For most moviegoers, the ending of La La Land is the first thing you'll talk about during your long, dance-filled walk to find your car in the multiplex parking lot. So with the musical expanding into more theaters this weekend, a road that should lead it straight to the Best Picture category in February, let's take a look at what exactly the arguments are on both sides.

Why do people love it so much?

On the surface, La La Land could not look more innocuous: Charming piano man Ryan Gosling wears a suit and dances with delightful coffee shop employee Emma Stone across old Hollywood backlots. But after pirouetting through a year's worth of seasons, the ending time jumps into the future to upend expectations. After nailing a big audition, striving artist Mia (Stone) earns the opportunity of a lifetime. Cut to five years later, when La La Land reveals her as a rich, successful actress. She's got a daughter now and her husband is played by Tom Everett Scott, who portrayed a fellow jazz-loving drummer in That Thing You Do! To viewers who worship Tom Hanks' '90s movie, you might say she traded up from Gosling's earnest pianist; seriously, Guy Patterson could jam and he was in The Wonders.

From there, we watch her head out for a night on the town with her hubby, getting stuck in one of those LA traffic jams that was so endearing at the beginning of the movie but now takes on a drab, dreary quality. They decide to walk into a jazz club, which happens to be owned by Gosling's Seb. Like Stone, he's achieved a version of his personal artistic dream, operating a seemingly successful club that specializes in the type of "pure jazz" he earnestly advocates for throughout the film. From a purely career-oriented perspective, this could scan as the beginning of a happy ending.

But upon hearing the opening notes of "Mia & Sebastian's Theme," Mia's mind takes flight. She imagines an alternate life for herself, one where she and Seb stayed together forever and forged a beautiful life filled with dancing and homages to French filmmaker Jacques Demy. Like similarly melancholy sequences in films like the Coen brothers' Raising Arizona or Spike Lee's 25th Hour, it's a bittersweet vision of the road not taken tinged with ambiguity. (Chazelle has explained that the ending was actually inspired by the 1927 silent film 7th Heaven.) It's a reminder that life is a series of choices, but it also suggests that two realities can intermingle.

For some viewers, this ambitious sequence is the movie's crowning achievement. Vulture deemed it "uncharacteristically subtle." Other critics have been even more rapturous. "The ending. Oh, the ending," wrote Vanity Fair's Richard Lawson back in September. "The film ends with an affectionate, wistful kiss goodbye, a sublime sequence that might guarantee the film's good fortune at the Oscars."
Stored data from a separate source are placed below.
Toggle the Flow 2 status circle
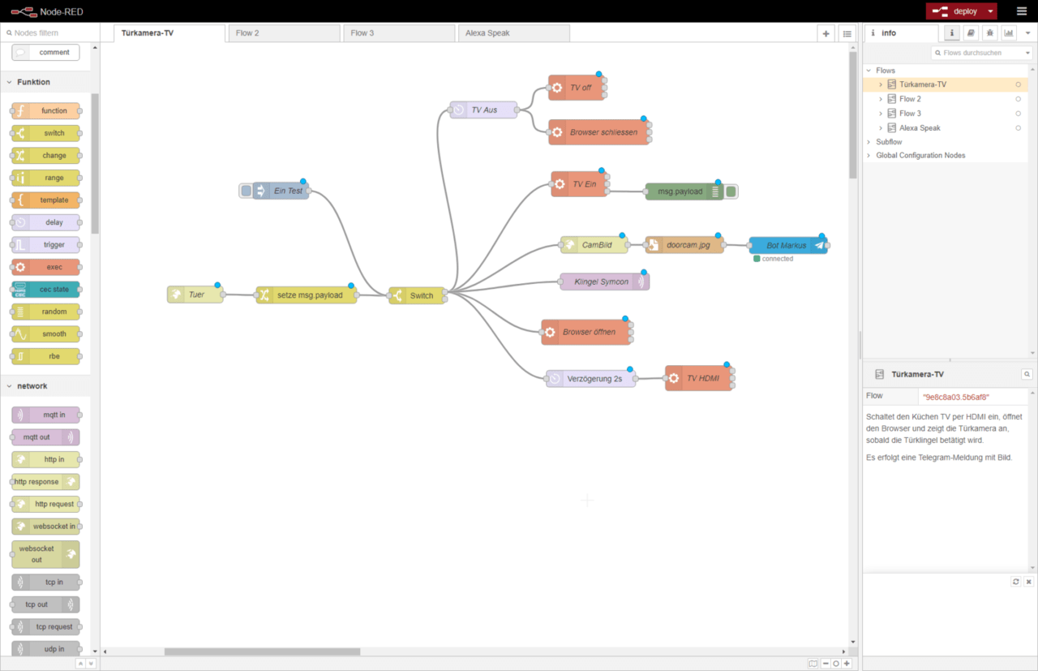1038x671 pixels. pos(1019,99)
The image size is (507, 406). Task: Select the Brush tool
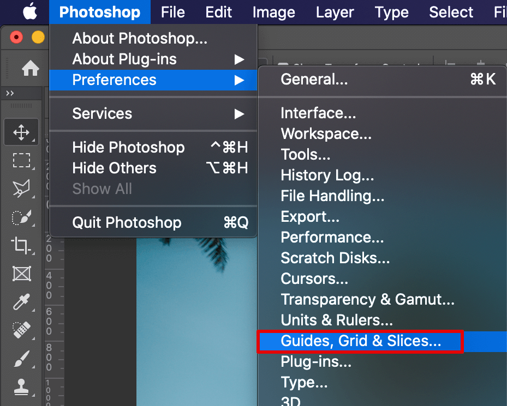point(21,359)
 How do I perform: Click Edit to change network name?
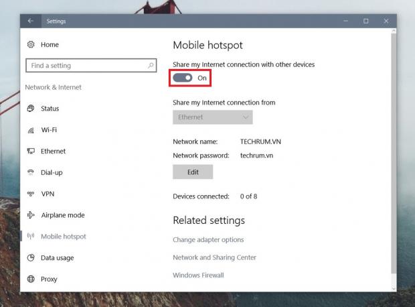tap(193, 172)
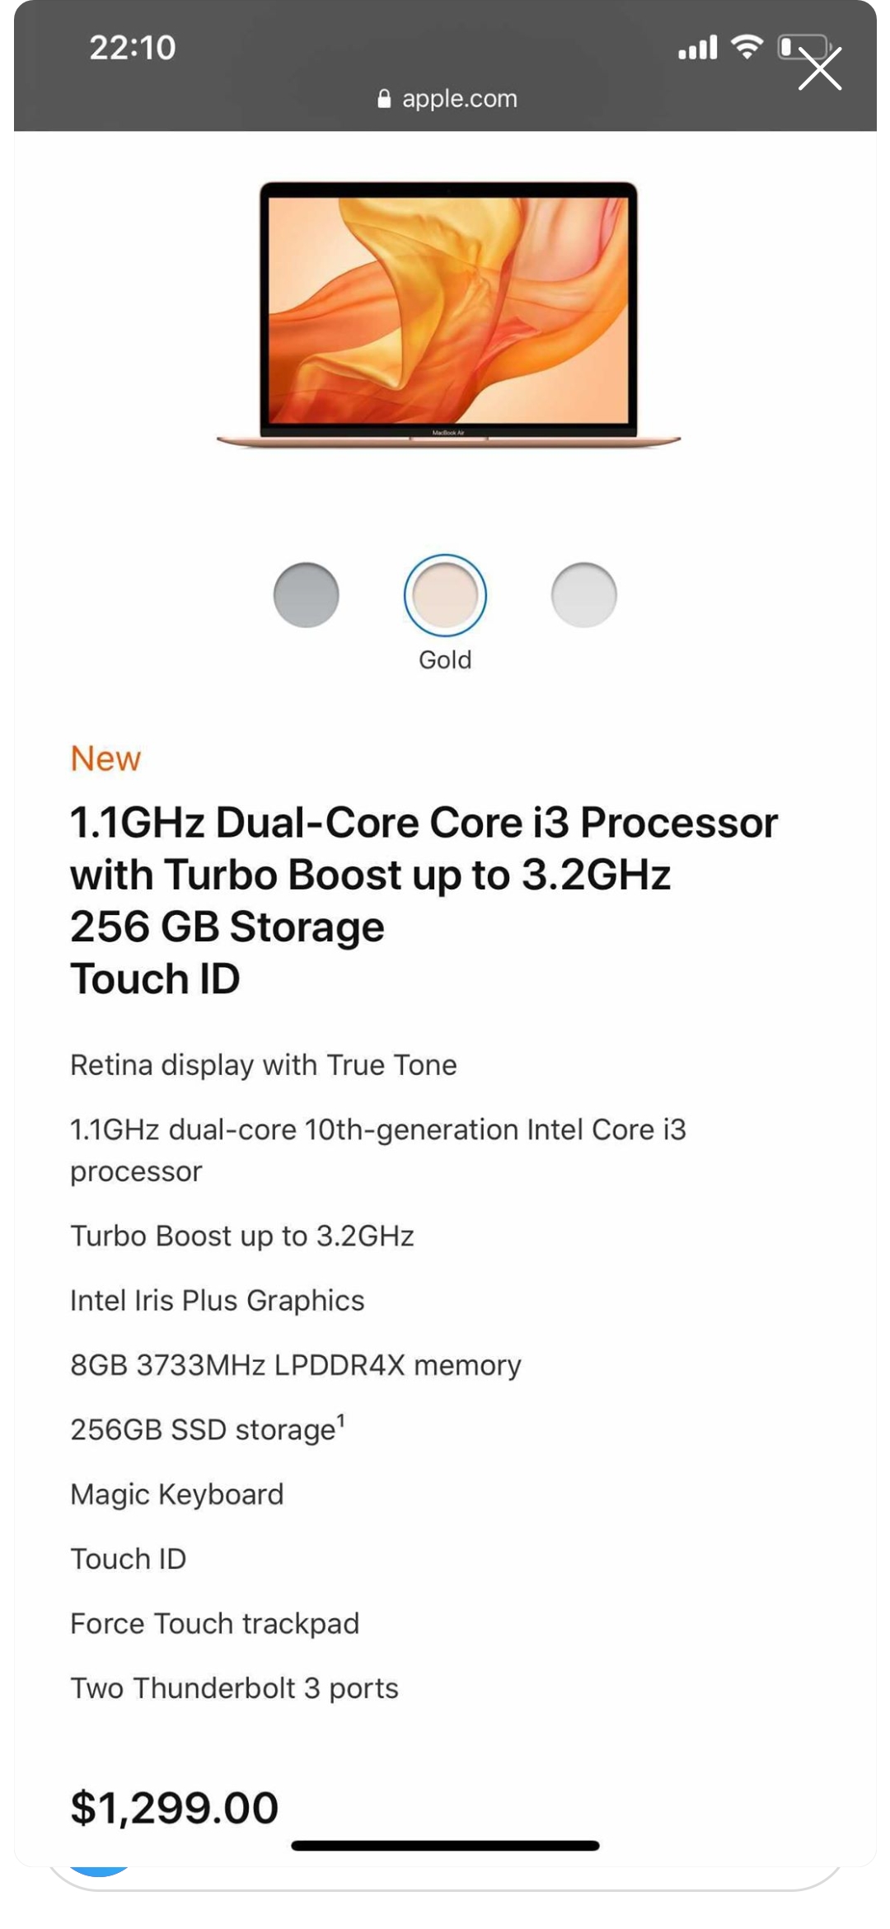The height and width of the screenshot is (1929, 890).
Task: Click the apple.com address text
Action: [x=459, y=99]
La La Land Ryan Gosling Emma Stone
Lionsgate

Why do some people hate it?  

La La Land might leave you emotionally wrecked in a good way, sobbing on your friend's sleeve and reflecting on the ways love can define a life. But for others, the ending is yet another example of what the New Yorker's Richard Brody referred to in his brutal (though not unfair) review of the film as "artistic and cinematic crudeness." It inspires strong reactions. For example, when the movie ended my girlfriend turned to me and said, "Fuck that movie." It's divisive. Some find it wise; some find it cynical as hell. 

Your reaction to the final 15 minutes of the film likely depends on if you bought into everything that came before it. If you were psyched to see Gosling and Stone reignite their Crazy Stupid Love chemistry, you probably loved it. If you were turned off by the story early on, the finale can feel like an impeccably staged rendering of the film's larger thematic problems.

In a recent essay in the Los Angeles Review of Books, writer Morgan Leigh Davies frames the finale as another example of Chazelle's tendency to privilege male ego over a woman's creativity. "While Mia spends multiple scenes throughout the film listening to Sebastian play, he never sees her act," Davies writes. "He doesn't even go to her play. But his final message to her sums up the entire film in a single beautiful sequence that the film has not earned."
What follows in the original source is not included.